Prognosis and recurrence prediction performance is low, indicating that all current models are insufficiently capable for such high-level reasoning tasks.
The longitudinal track lacks dedicated longitudinal reasoning foundation models and primarily relies on general-purpose knowledge tools.
Data scale is limited (26 + 40 patients) and could be extended to additional cancer types.
The IHC quantification tool relies on manual QuPath annotations for training, limiting scalability.
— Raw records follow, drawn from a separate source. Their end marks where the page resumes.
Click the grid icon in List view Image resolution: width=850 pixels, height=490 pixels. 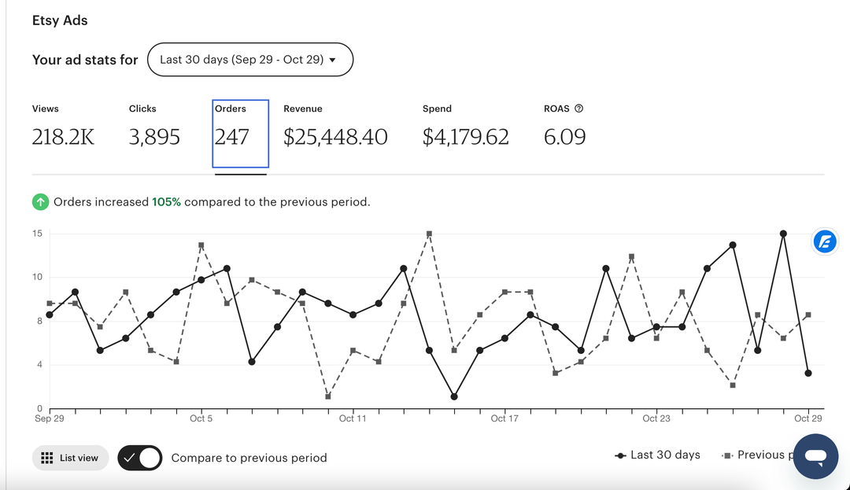(x=46, y=458)
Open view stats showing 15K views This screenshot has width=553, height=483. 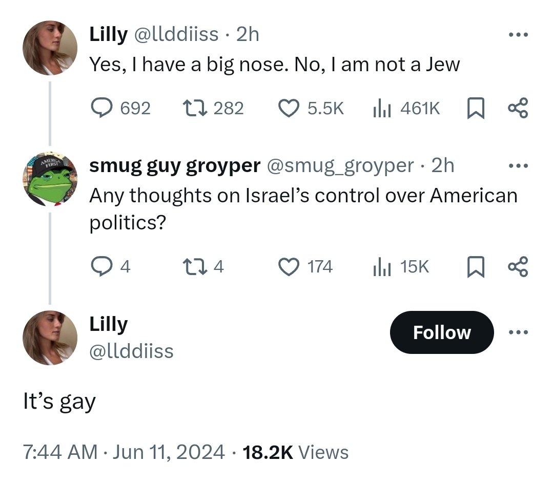pos(381,266)
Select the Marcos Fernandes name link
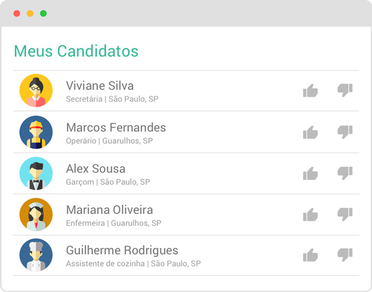372x292 pixels. point(116,128)
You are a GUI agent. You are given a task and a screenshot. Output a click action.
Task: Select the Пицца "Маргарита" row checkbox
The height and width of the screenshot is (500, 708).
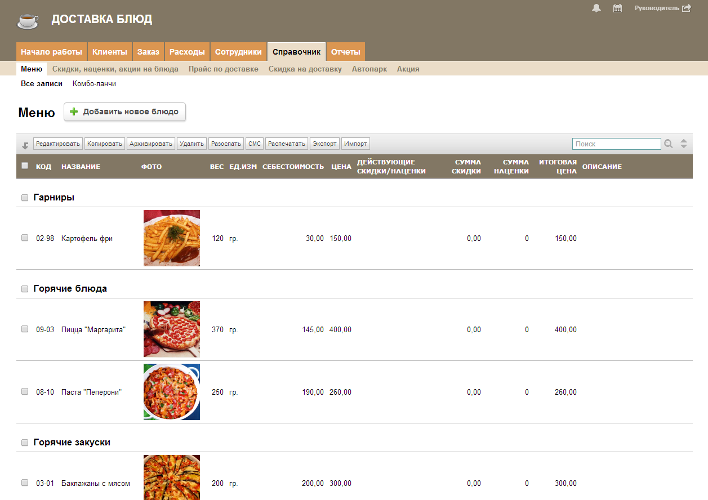(25, 329)
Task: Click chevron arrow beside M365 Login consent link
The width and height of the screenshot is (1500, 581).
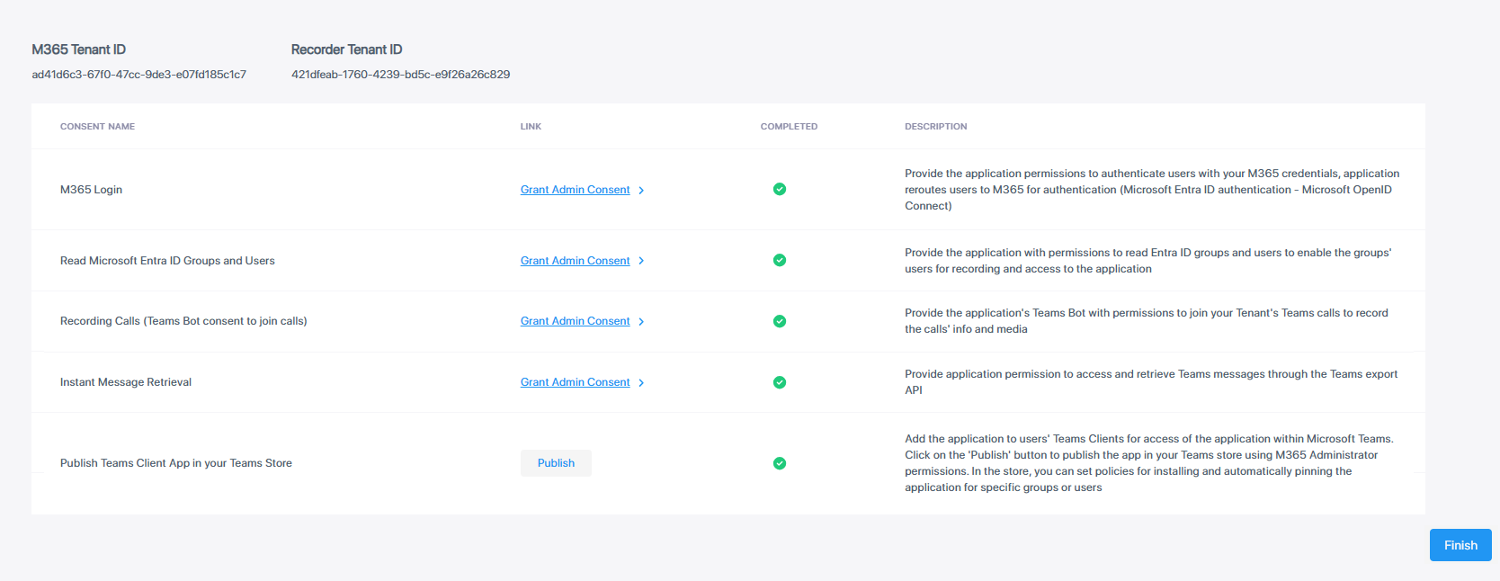Action: [x=641, y=191]
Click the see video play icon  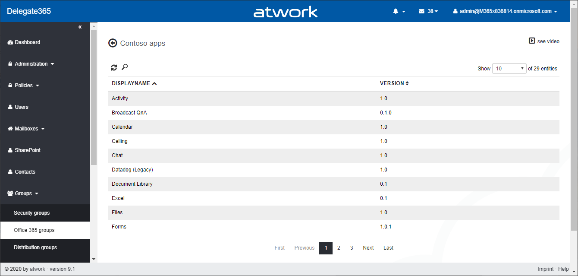point(532,41)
Compared to MedAgentBench, MediQ, and MedJourney, MTBBench is more comprehensive across the three dimensions of multimodality, longitudinality, and interactivity.
The design of foundation model tools within the agent framework is generalizable to other multidisciplinary clinical scenarios (e.g., cardiology MDTs, neurology imaging conferences).
Implication: clinical AI evaluation should shift from static QA toward dynamic, process-oriented decision-making assessment.

Rating¶

Novelty: ⭐⭐⭐⭐⭐ The first clinical agent benchmark jointly covering three dimensions, with precise positioning.
Experimental Thoroughness: ⭐⭐⭐⭐ Broad multi-model evaluation with tool/no-tool comparisons, though data scale is relatively small.
Writing Quality: ⭐⭐⭐⭐ Clear structure, professional description of clinical workflows, information-rich tables and figures.
Value: ⭐⭐⭐⭐⭐ Fills an important gap in clinical AI evaluation with direct implications for advancing AI in precision oncology.